▸ What this task involves:
Look through the data below. Pick out the lines holding the string "computer".

▸ Exercise input:
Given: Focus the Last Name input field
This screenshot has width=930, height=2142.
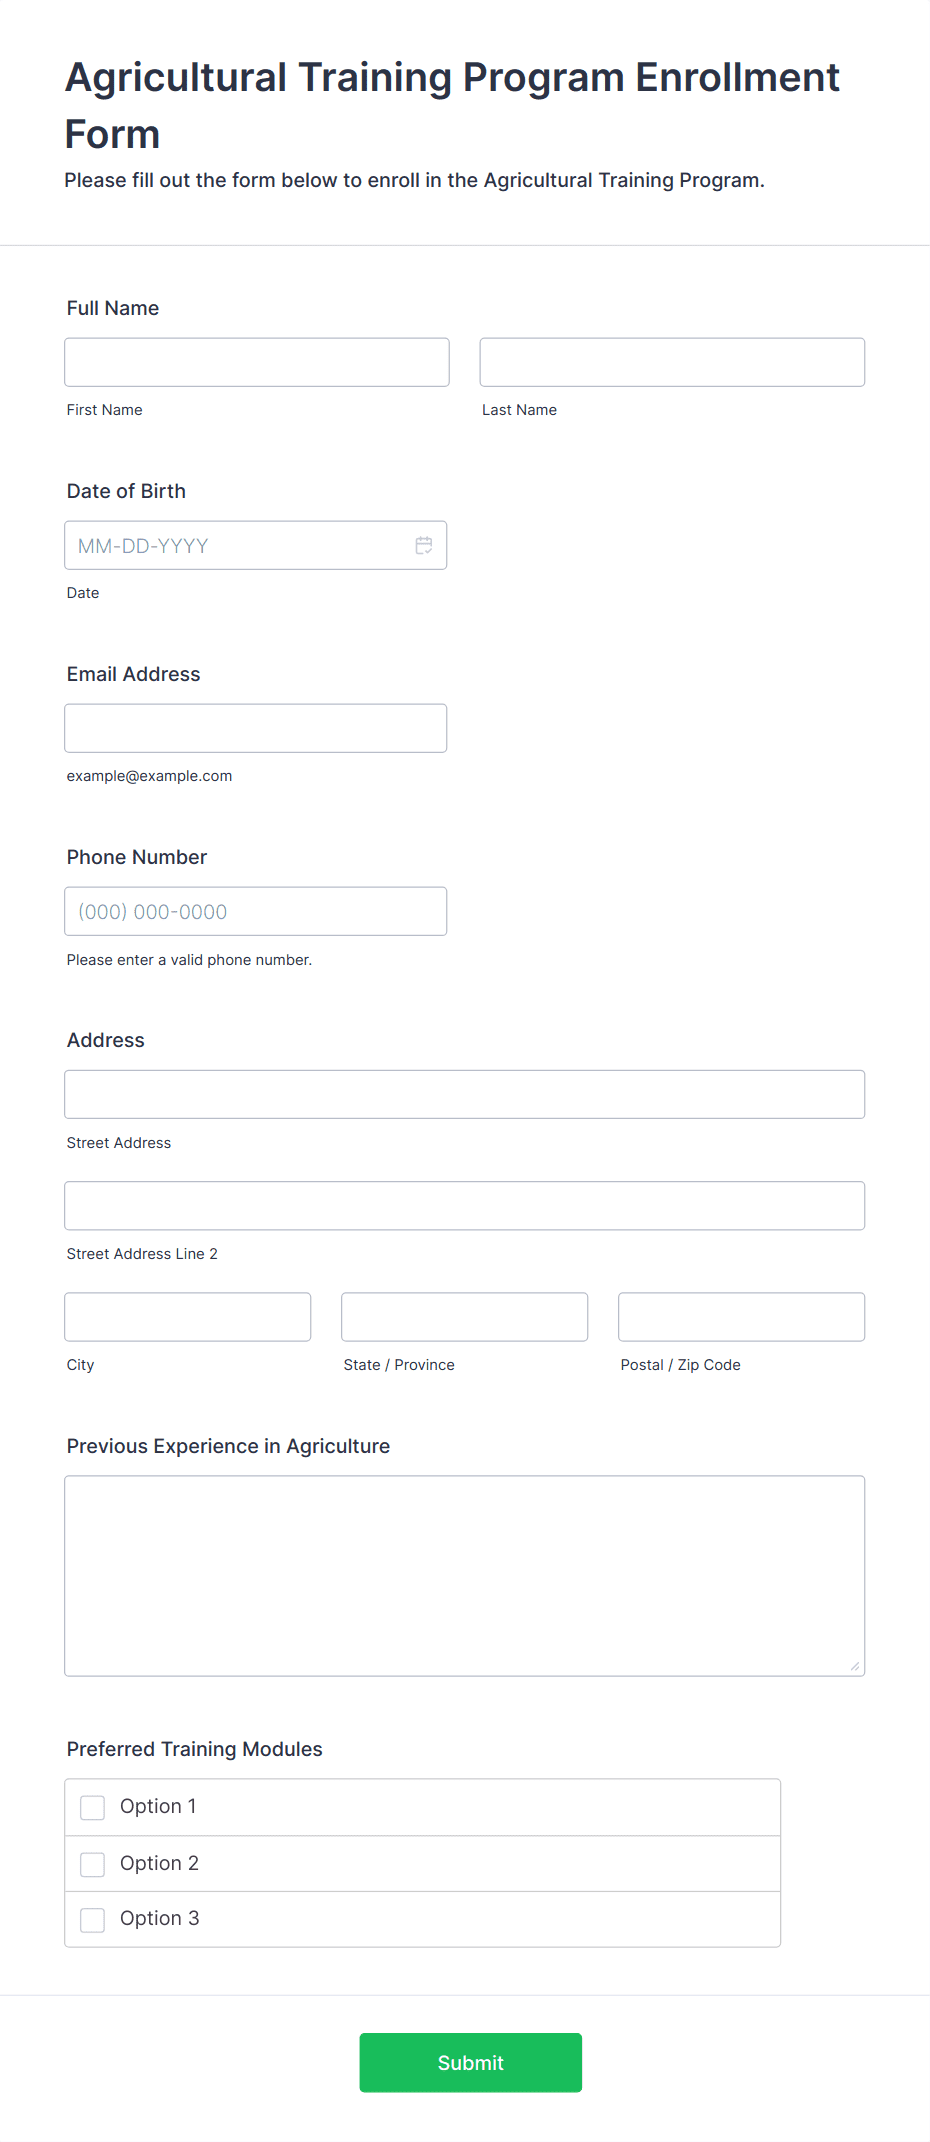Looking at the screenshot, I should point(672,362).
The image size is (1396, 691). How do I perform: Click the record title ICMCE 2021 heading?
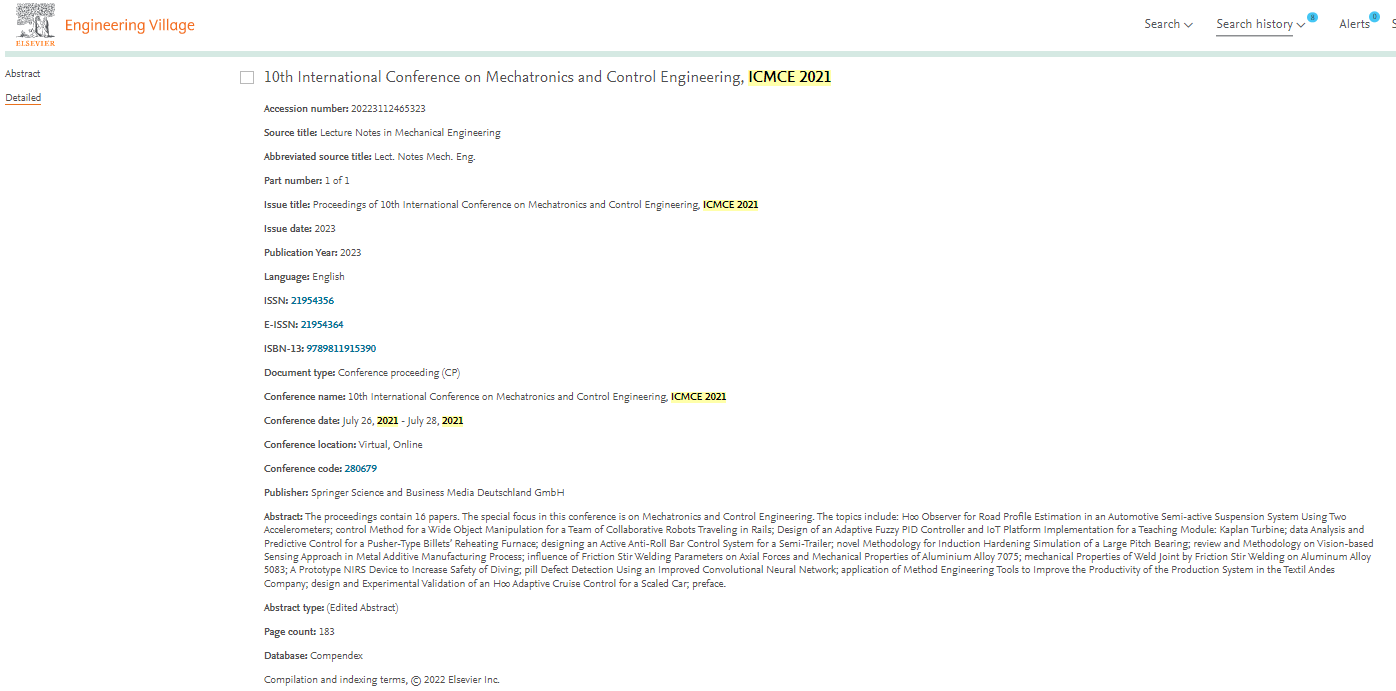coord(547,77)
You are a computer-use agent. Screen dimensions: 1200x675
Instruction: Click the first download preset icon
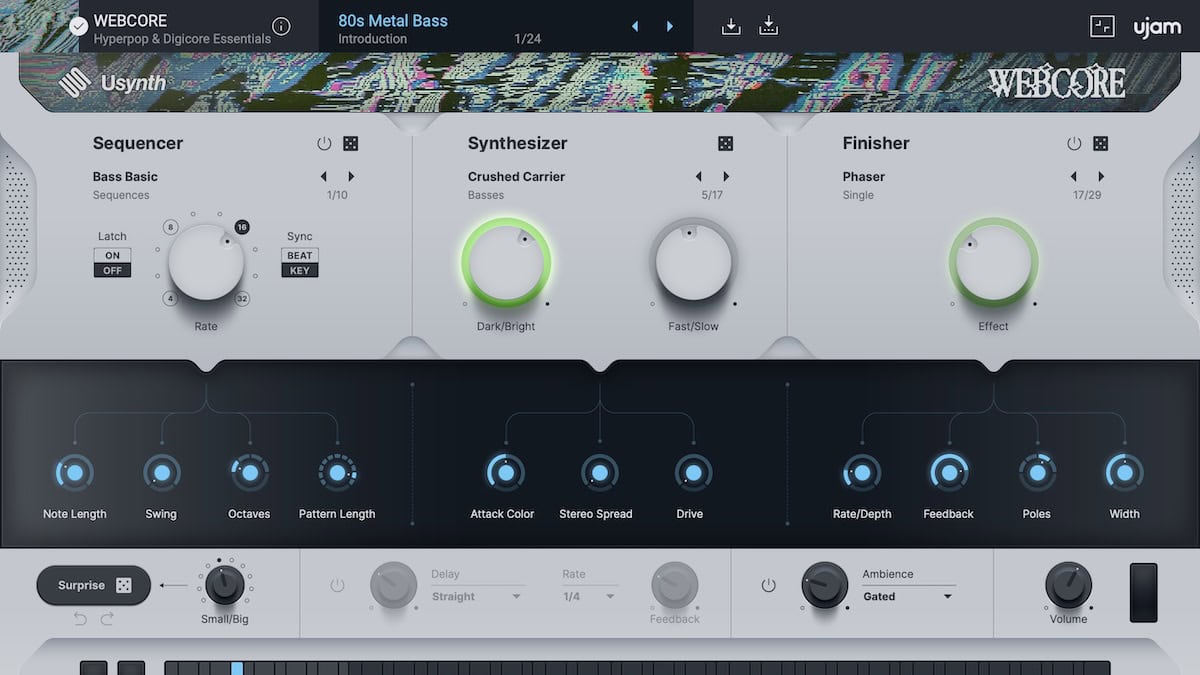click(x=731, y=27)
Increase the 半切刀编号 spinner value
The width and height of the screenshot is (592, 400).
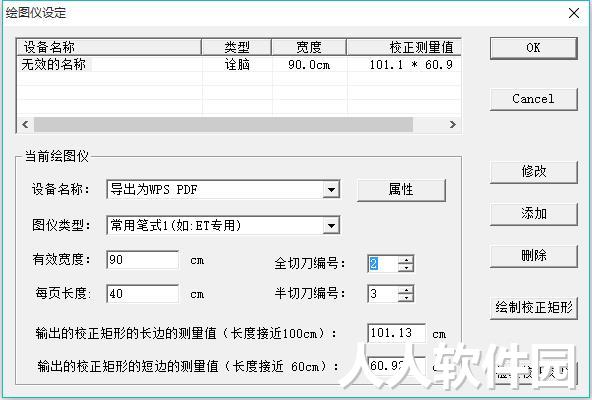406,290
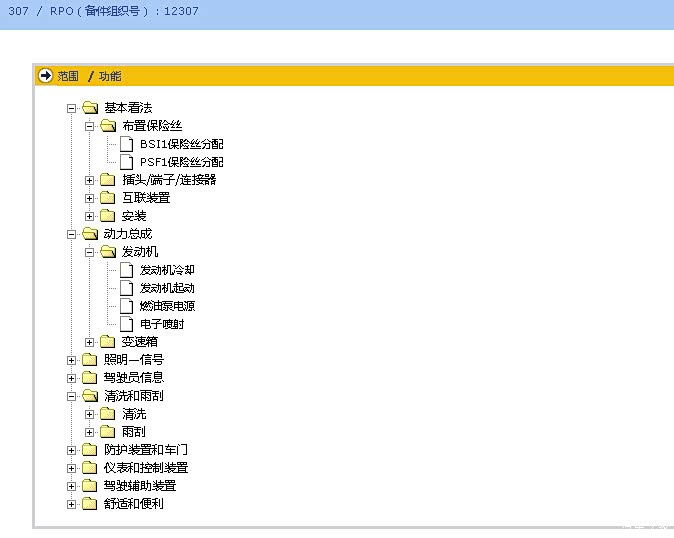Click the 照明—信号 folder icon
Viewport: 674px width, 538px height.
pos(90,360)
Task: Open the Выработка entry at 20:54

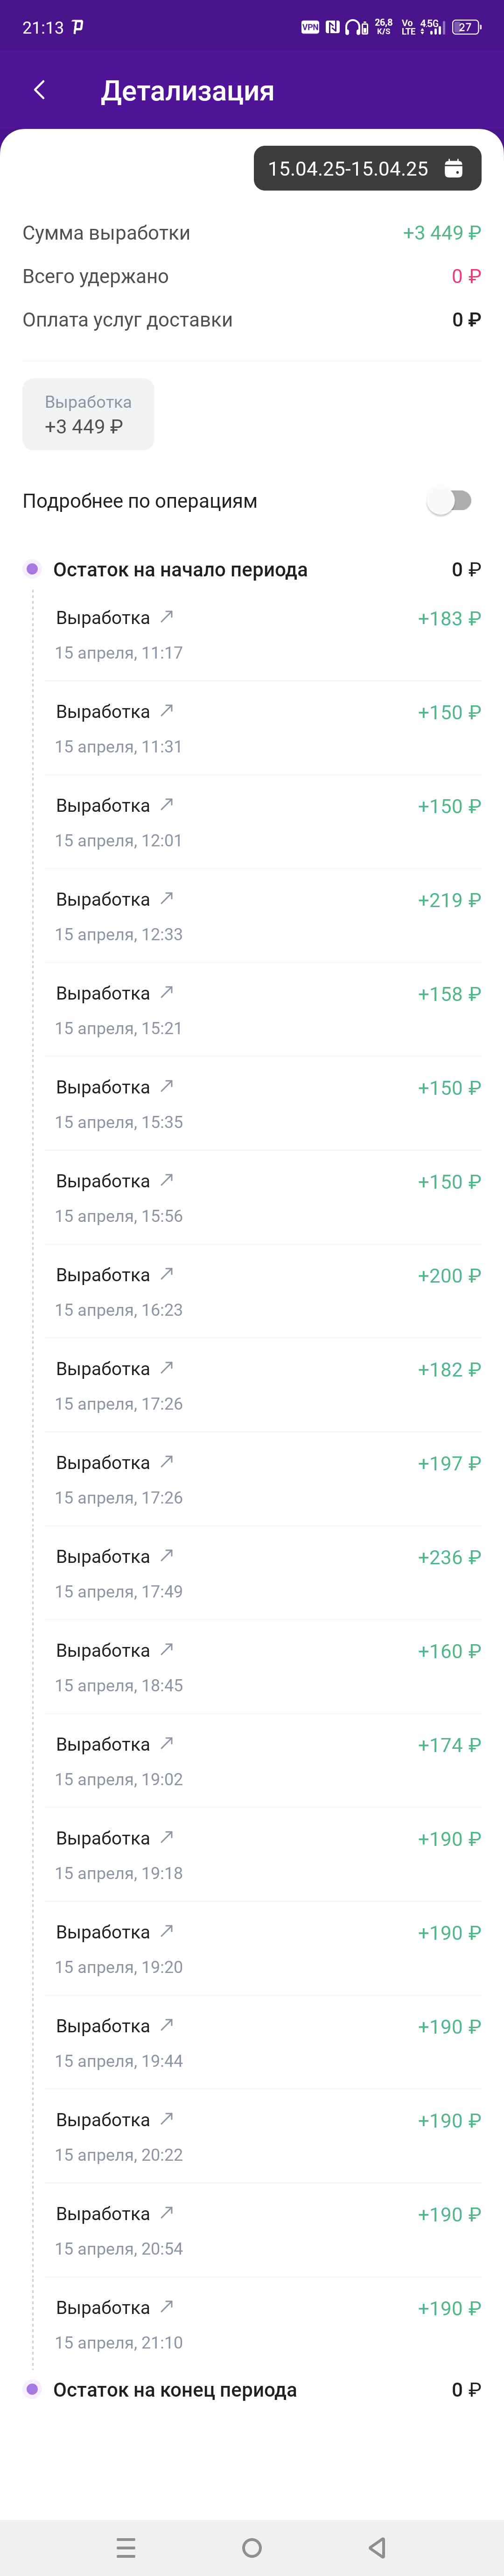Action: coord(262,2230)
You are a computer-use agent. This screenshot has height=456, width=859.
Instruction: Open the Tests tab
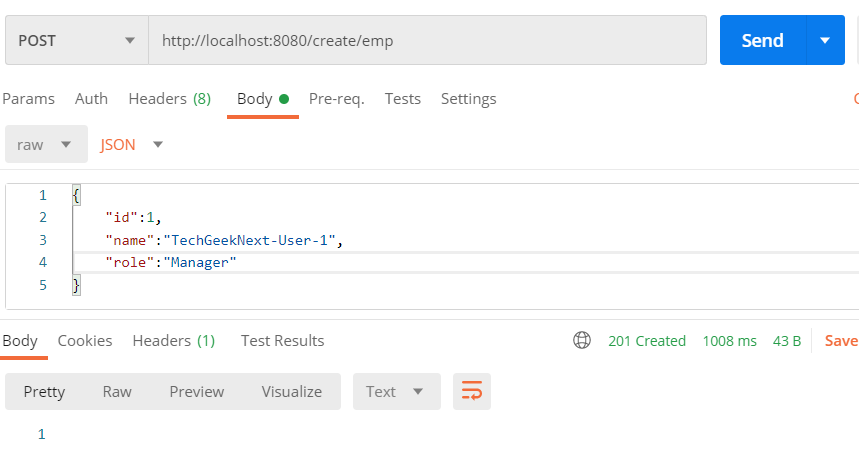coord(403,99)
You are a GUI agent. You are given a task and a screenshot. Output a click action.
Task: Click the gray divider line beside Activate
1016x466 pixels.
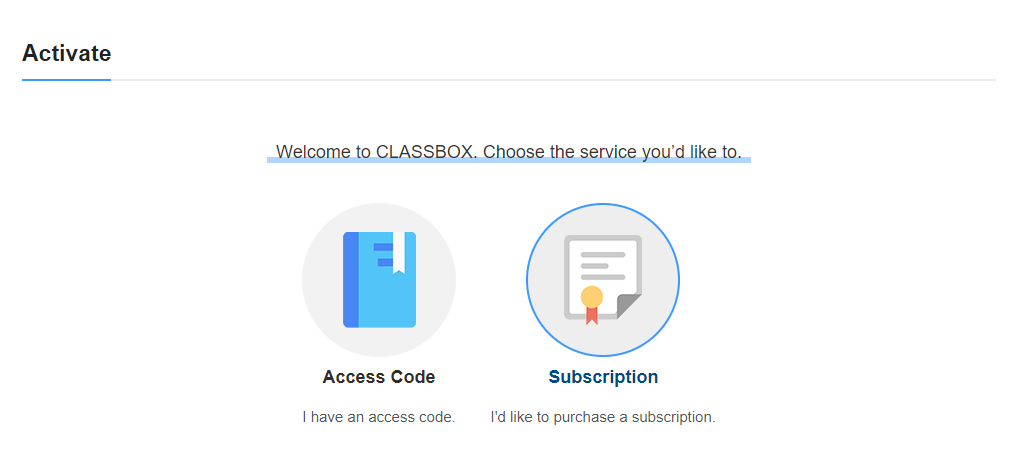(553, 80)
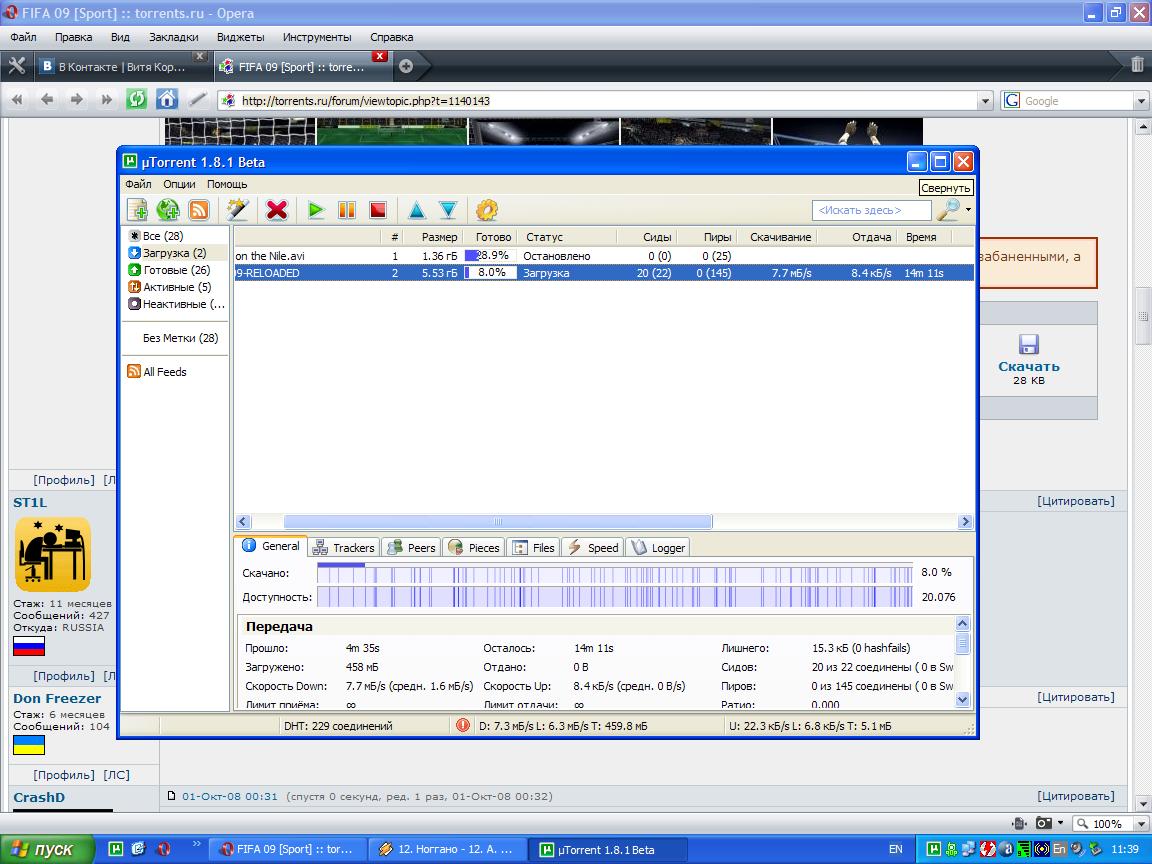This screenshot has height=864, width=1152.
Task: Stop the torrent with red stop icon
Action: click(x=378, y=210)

▸ Result of the exercise:
You are a computer-use agent. Screen dimensions: 1200x675
You are a computer-use agent. This screenshot has height=456, width=859.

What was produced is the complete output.